Utility move 'could curb smog'

PUBLISHED : Friday, 04 January, 2002, 12:00am
UPDATED : Friday, 04 January, 2002, 12:00am

New power stations and other polluting public utilities should be built well away from residential areas to keep the air clean, a government planning study suggests.

Utility plants already in residential areas could also be moved to more remote areas.

The proposals, which come in a week that has seen smog reach dangerous levels, will be among the issues highlighted in the second stage of the 'Hong Kong 2030: Vision and Strategy' study by the Planning Department.

The study aims to lay out land use to cope with economic and social changes between now and 2030.

Summaries of the consultation report will be posted on the department's Web site on Monday before a consultation forum on January 26.

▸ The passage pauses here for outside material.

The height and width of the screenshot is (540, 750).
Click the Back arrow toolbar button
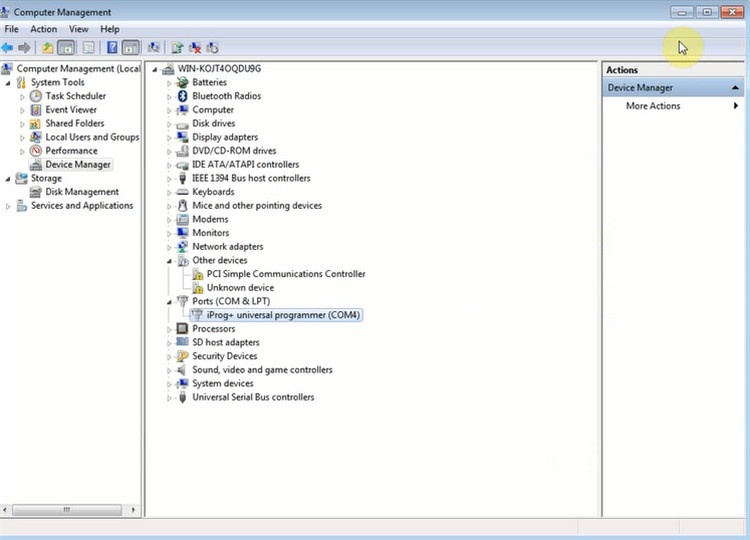point(8,47)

It is understood the study addressed the issue of the present replacement of public utilities such as power stations and incinerators near residential areas. The report identified one possible way forward over the next 30 years would be to group utilities together to minimise pollution in residential areas.

Moving the utilities would create more space for residential developments in metropolitan areas.

Yesterday, the South China Morning Post reported that among the issues highlighted for public consultation was a proposed 'land bank' to allocate sites to foreign consortiums.

The land bank aims to increase the SAR's attractiveness to foreign investors. It followed the withdrawal by Hambrecht and Quist Asia Pacific in November 2000 from plans to set up a $9.2 billion Silicon Harbour chip-making plant. Talks with the Government fell through because of a failure to provide land and concessions. The firm moved its project to Shanghai.